Bulan Mei kemarin, pada akhirnya gue mendapat sebuah kabar mengejutkan. Bokap mendapatkan sebuah surat yang sedikit “memaksa” untuk pensiun dari pekerjaannya di rumah sakit tempatnya bekerja. Isinya, mengenai keharusan untuk pensiun saat usia sudah menginjak 65 tahun. And guess what, he’s 65 years old this June. God dammit, that’s hell of a surprise. Gue down, se-down-down-nya. Gue seakan punya beban 4 ton yang dilemparkan ke punggung gue. Dan di beban itu ada tulisan, “This is now your turn to make this family survive”. Dalam hati, gue nangis sambil terus-menerus mengutuk kejadian ini. I’m not ready at all to be the back bone. Gue sama sekali belum siap untuk ini.

Di kamar, tiba-tiba aja gue nangis. Ini pertama kalinya gue nangis setelah 9 tahun gak pernah lagi netesin air mata. Jam 01.00, satu rumah udah tidur. Gue melampiaskan segala kekesalan emosi. Teriakan gue diredam dengan bantal. Semakin gue berteriak keras, semakin pula gue menekan muka gue ke bantal. Musik Deftones sedikit membantu gue melepas penat. Tapi, beban di punggung gue gak berkurang sama sekali. SHIT…!!!!!

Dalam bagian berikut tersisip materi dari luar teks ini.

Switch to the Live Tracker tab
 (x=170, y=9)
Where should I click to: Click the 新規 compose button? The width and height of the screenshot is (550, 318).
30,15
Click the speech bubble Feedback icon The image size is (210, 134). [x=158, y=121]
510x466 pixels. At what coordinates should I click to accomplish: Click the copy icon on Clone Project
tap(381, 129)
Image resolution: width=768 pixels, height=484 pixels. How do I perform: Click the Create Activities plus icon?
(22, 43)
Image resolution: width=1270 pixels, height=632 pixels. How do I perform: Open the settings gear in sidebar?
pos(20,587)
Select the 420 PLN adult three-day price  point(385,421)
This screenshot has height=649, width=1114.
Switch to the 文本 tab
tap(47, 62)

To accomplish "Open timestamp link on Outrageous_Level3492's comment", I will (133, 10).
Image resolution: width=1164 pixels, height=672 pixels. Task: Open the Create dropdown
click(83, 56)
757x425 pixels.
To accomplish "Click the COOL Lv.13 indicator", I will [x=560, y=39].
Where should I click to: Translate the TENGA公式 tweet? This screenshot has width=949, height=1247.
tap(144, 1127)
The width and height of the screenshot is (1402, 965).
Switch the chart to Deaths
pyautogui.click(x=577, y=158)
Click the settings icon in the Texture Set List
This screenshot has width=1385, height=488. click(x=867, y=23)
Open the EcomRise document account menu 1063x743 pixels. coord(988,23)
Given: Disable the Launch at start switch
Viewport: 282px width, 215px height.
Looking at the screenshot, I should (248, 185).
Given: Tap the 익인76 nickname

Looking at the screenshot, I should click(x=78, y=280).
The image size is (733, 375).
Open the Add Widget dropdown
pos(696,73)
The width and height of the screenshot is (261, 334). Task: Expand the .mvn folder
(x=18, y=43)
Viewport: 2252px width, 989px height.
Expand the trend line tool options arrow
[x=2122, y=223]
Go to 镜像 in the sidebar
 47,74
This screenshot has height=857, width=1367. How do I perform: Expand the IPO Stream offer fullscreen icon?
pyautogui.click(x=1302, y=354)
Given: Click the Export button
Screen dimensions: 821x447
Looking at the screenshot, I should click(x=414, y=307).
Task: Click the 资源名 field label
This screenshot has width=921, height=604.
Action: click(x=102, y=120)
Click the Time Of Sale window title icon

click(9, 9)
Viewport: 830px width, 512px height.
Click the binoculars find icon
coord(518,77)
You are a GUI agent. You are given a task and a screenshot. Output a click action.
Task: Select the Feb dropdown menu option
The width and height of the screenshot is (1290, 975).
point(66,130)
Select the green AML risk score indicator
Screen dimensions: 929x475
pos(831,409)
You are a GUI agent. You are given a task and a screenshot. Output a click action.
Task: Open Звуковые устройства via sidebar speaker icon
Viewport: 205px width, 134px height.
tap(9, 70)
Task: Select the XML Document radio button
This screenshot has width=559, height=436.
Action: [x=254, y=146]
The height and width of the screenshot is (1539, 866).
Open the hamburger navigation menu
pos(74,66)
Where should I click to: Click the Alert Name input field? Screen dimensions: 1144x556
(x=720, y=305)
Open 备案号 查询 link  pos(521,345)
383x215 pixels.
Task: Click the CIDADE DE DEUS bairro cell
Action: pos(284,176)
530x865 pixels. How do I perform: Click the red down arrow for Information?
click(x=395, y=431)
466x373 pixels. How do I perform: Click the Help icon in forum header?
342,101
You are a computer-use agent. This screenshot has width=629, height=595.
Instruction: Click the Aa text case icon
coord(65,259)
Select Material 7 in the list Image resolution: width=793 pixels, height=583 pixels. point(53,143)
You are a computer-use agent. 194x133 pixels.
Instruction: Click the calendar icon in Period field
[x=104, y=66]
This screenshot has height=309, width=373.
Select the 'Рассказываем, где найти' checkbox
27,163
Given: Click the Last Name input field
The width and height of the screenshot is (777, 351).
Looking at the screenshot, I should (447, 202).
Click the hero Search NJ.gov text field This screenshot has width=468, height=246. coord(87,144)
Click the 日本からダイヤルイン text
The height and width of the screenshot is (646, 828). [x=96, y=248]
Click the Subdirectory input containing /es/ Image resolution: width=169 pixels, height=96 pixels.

Ketika bokap menginjak 65 tahun perjalanan hidup, nyokap bakalan menyusul dengan 62 tahun menapakkan kaki di bumi. Dan gue baru 25 tahun berada di kota Jakarta. 40 tahun yang gak mungkin gue lampaui. Garis-garis wajah yang semakin terbentuk, bener-bener menggambarkan setiap perjalanan yang udah bokap jalanin. Tubuh nyokap yang semakin membungkuk, yang seakan memanggul beban berat sedari melahirkan gue sampai sekarang. Dan gue sudah tidak mampu lagi untuk melihat pengorbanan mereka, walaupun mereka masih dengan rela hati memberikan segalanya buat gue, anak tunggal keparat yang gak tau terima kasih ini.

Terima kasih, Ayah. Terima kasih, Mama. Kalian berdua adalah dua sosok pahlawan di dalam hati gue. Embun pagi yang menyejukkan hati di kala gue sendiri. Setiap tetes air mata yang kalian alirkan adalah sebuah belati yang menyobek hati gue. Gue akan membalas segalanya. Gak akan ada air mata lagi yang akan kalian teteskan.